University of Torino
Raffaella Mastrocola has completed her PhD in the 2005 from the University of Torino, Italy. She experienced 10 years of research activity on diabetic complications holding different positions in several departments of the University of Torino. She has published 33 full-length research articles in peer reviewed international journals and has attended as presenter at several international conferences. She is serving as reviewer for reputed journals and as editorial board member of Journal of Diabetes Research.

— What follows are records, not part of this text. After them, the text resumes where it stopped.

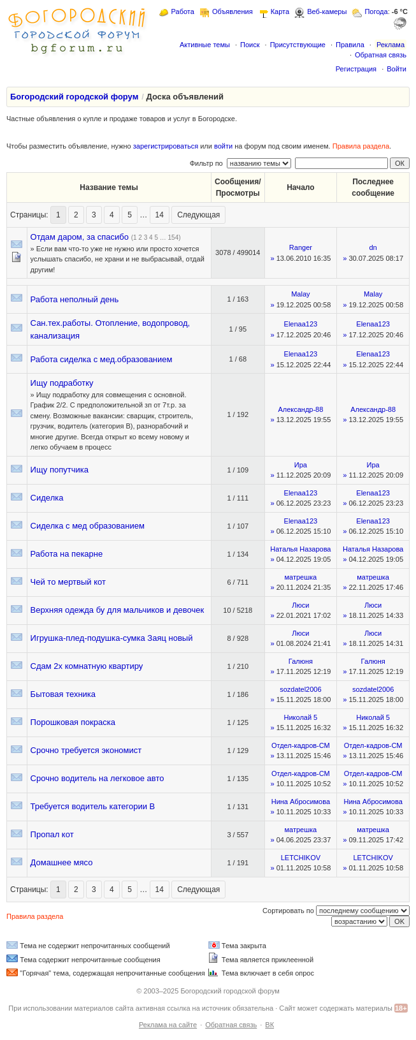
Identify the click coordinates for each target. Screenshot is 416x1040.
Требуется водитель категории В (93, 806)
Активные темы (205, 44)
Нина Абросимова (300, 801)
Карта (280, 11)
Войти (396, 69)
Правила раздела (361, 146)
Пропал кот (52, 834)
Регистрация (356, 69)
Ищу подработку (62, 383)
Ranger (300, 247)
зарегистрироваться (165, 146)
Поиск (249, 44)
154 (173, 237)
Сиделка (47, 497)
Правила (350, 44)
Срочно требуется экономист (86, 750)
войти (223, 146)
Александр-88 (300, 409)
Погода (375, 11)
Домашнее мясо (62, 862)
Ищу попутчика (60, 469)
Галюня (301, 661)
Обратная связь (380, 55)
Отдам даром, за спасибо (80, 237)
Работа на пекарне (67, 554)
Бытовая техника (63, 694)
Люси (300, 605)
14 (159, 214)
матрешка (301, 577)
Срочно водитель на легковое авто (97, 778)
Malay (300, 294)
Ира (300, 465)
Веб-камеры (327, 11)
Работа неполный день (75, 299)
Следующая (198, 214)
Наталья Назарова (300, 549)
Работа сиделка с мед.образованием (102, 359)
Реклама (391, 44)
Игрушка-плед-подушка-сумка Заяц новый (112, 638)
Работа (182, 11)
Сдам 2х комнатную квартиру (87, 666)
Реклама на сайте (168, 1025)
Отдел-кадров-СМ (300, 745)
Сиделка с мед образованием (88, 526)
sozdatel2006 (300, 689)
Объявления (232, 11)
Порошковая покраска (73, 722)
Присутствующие (298, 44)
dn (373, 247)
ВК (269, 1025)
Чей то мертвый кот (68, 582)
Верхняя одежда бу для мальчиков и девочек (117, 610)
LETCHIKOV (300, 857)
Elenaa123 (301, 324)
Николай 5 (300, 717)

The worldwide epidemic rise in metabolic disorders is tightly linked to excessive dietary intake of saturated fat and sugars. Although Advanced Glycation End-Products (AGEs) are toxic compounds well-known for their roles in type 1 diabetes complications, recent studies indicate their diet-induced accumulation in several dysmetabolic conditions, as obesity, insulin resistance, and type 2 diabetes. Consistently, we have recently reported in different animal models of diet-induced metabolic disorders the associative link between AGEs and the dysregulated activation of the lipogenic transcription factor SREBP1c. In particular, we have evidenced a double mechanism by which carboxy methyllysine (CML), the most studied AGE, interferes on SREBP1c activation by the direct glycation of its activating protein SCAP and by the reduction of the SREBP1c inhibitor SIRT-1. As consequence of SREBP1c overactivation, a marked lipid deposition was found in liver and skeletal muscle of mice fed high-fat and high-sugar diets. In addition, recent studies highlighted new transcriptional roles for SREBP1c in the development of cell damage and metabolic impairment. Specifically, we analyzed in different target tissues of dysmetabolism, as liver, skeletal muscle and brain, the effect of SREBP1c overactivation on selective pathways involved in the regulation of antioxidant and inflammatory response and structural and metabolic adaptation. Finally, our most recent findings evidenced that the inhibition of CML production by the administration of the anti-glycative compound pyridoxamine to mice fed a high-fructose diet was able to prevent both SREBP1c activation and SREBP1c-depending signaling impairment.